One of the major challenges in the use of platinum complexes as chemotherapeutic agents for cancer treatment is to combat the high incidence of resistance and the severe adversise side effects. New generations of metal chemotherapeutics offer the prospect of combating Pt-resistance and expanding the range of treatable cancers.


What has been done so far

The Sadler group, based in the Chemistry department, has developed a novel range of organometallic osmium, ruthenium and iridium (Os, Ru, Ir), piano-stool complexes as potent anticancer agents to overcome the limitations posed by the platinum metallodrugs.

Our 'piano-stool' complexes have already shown potential clinical advantages over the currently used platinum metallodrugs. Exhibiting antiproliferative activities in the low micromolar range, these complexes are capable to overcome CDDP resistance in ovarian cancer cells (A2780cis) and dual CDDP/OXA resistance in colorectal cancer cells (HCT116Ox).

A further clinical advantage for these 'piano-stool' complexes is the possibility of equipotent activity in p53-deficient cell lines. p53 is a common mutation, thought to occur in approximately 50% of all cancers. We have demonstrated that in selected complexes the antineoplastic activity is independent of the p53 status. Preliminary in vivo work carried out in colon xenographs indicates that FY26, one of the selected Os complexes, is capable of tumour reduction with minimum weight loss.


Where I come in

Little is known on novel pathways followed by non-platinum transition metal complexes.
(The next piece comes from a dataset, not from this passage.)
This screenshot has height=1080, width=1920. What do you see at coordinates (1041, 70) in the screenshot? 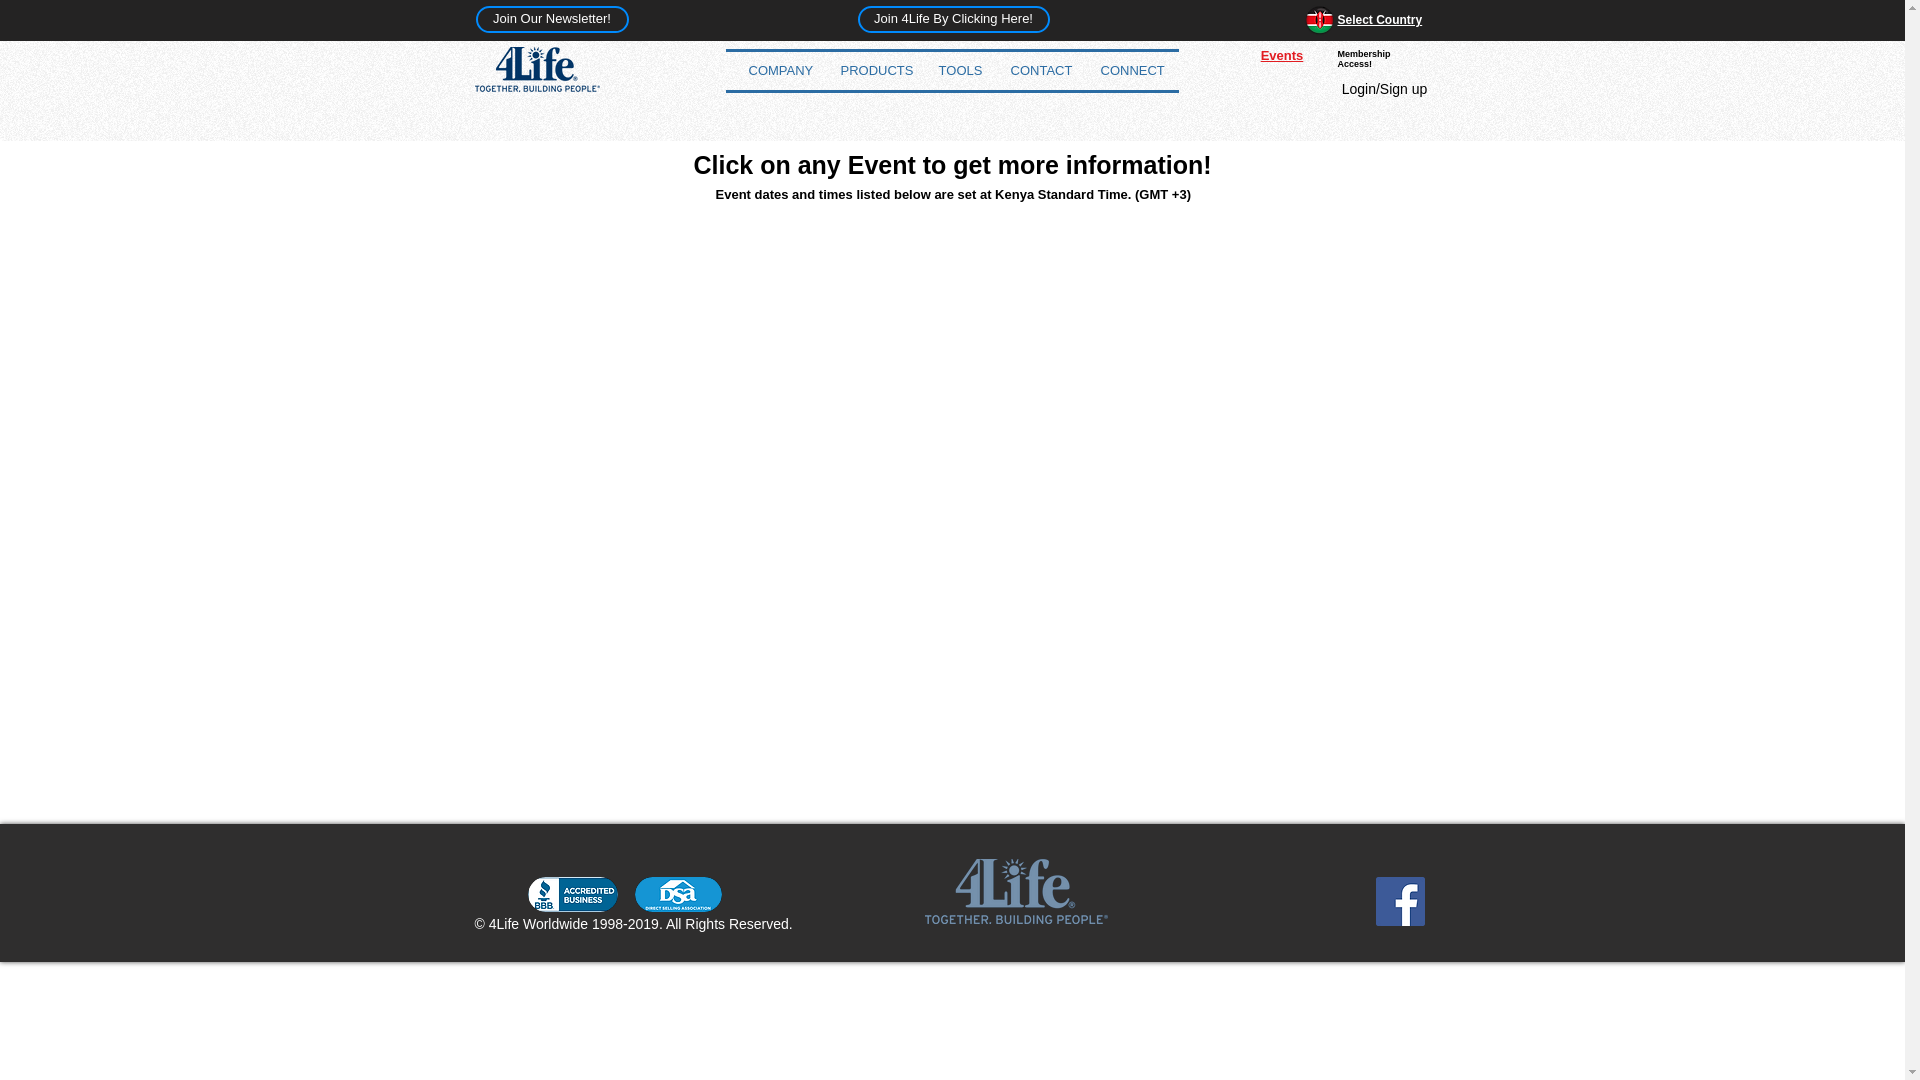
I see `CONTACT` at bounding box center [1041, 70].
This impairs rational design and further improvement of drugs, especially of metal-based chemotherapeutics. Os/Ru/Ir-based drugs as the ones synthesised by the Sadler Group are most likely multi-targeted, which makes more difficult the study of the activation of cellular pathways that can lead to cell death.
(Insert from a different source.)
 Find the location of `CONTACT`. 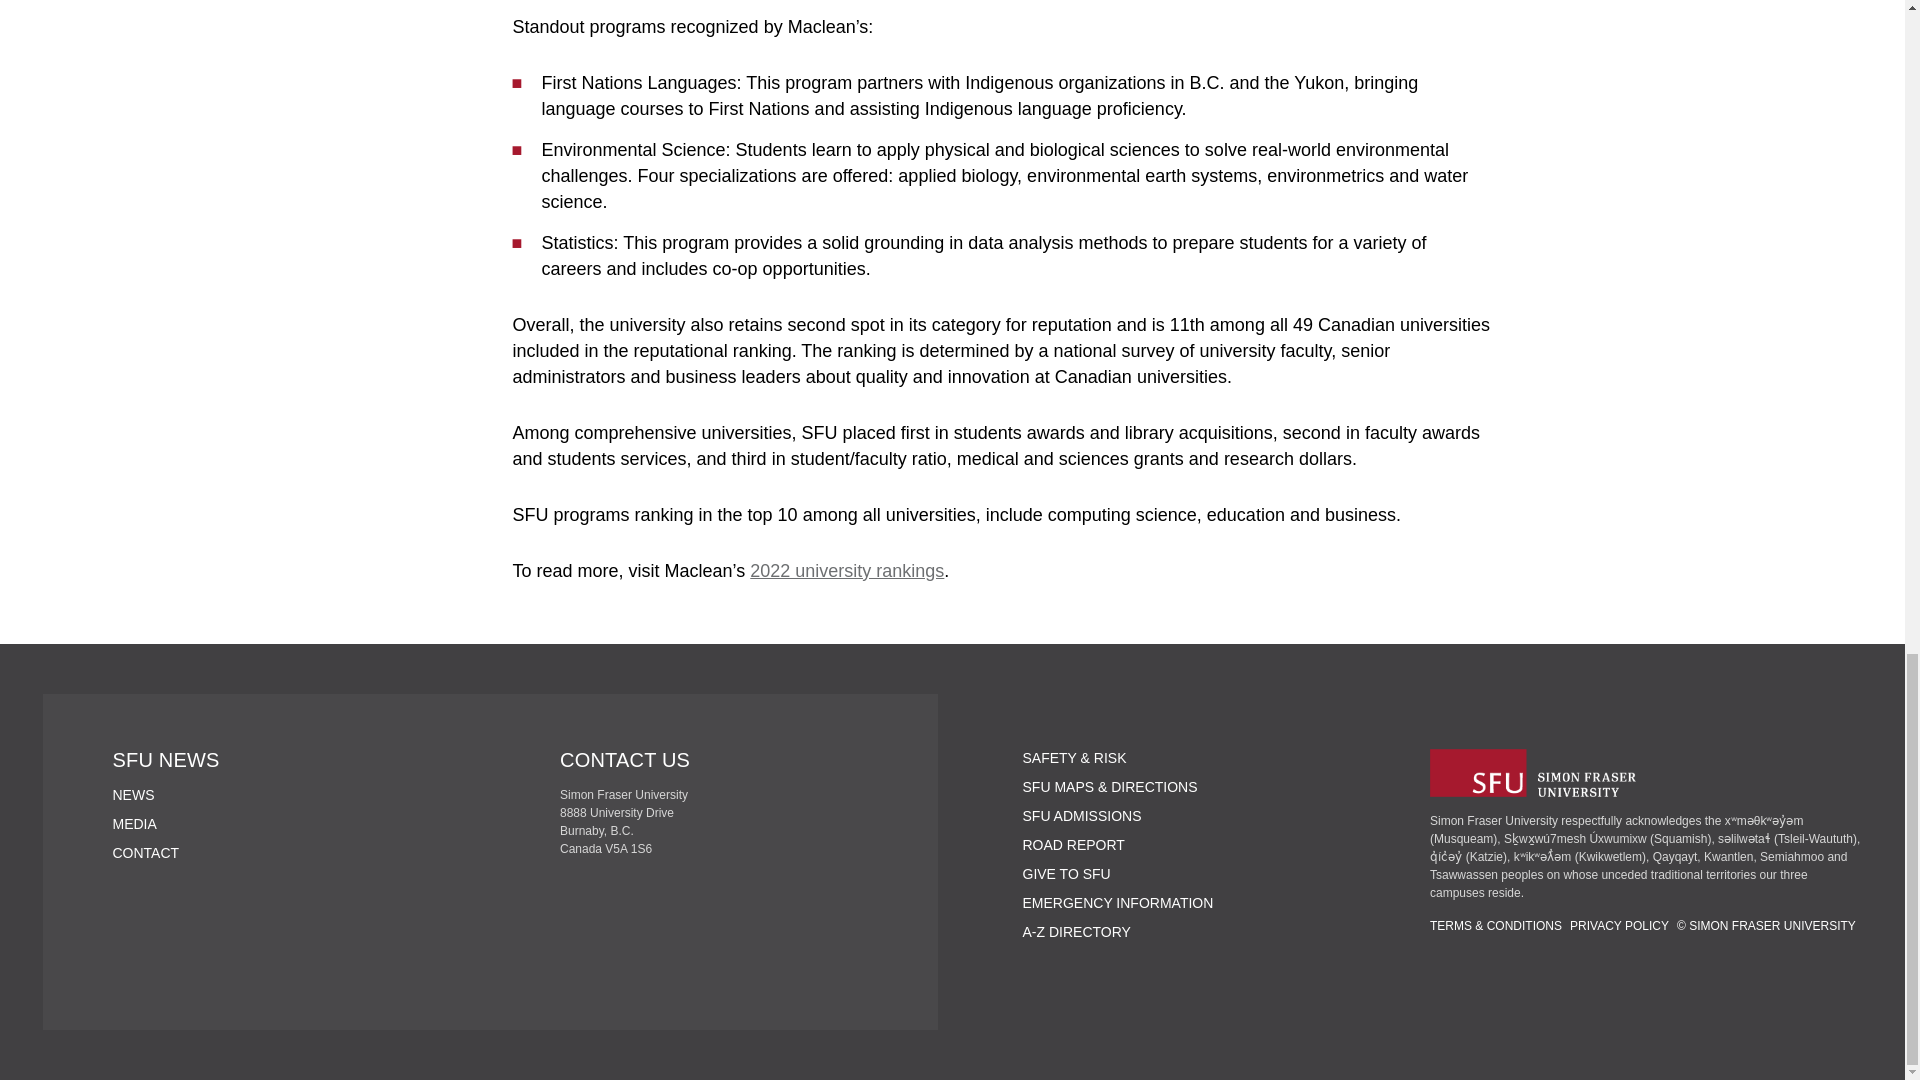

The immediate need is to establish the mechanism of action of these novel metal-based complexes and identify their target sites. A large number of these chemotherapeutics have a potential redox arm to their mechanism of action; therefore, exploiting their ability to target the redox balance in cancer cells may be a highly effective strategy for cancer treatment, especially since it is a multiple site approach and offers selectivity over normal cells.

I am developing cell-based experiments in order to determine the mechanism of cell death, activated by the complexes, narrowing down possible molecular targets. To this effect I explore three main mechanisms of cell death: apoptosis, necrosis and autophagy. It has been demonstrated that metal complexes can affect the redox imbalance of rapidly proliferating cells. I also investigate, the origin and mechanism of such activity.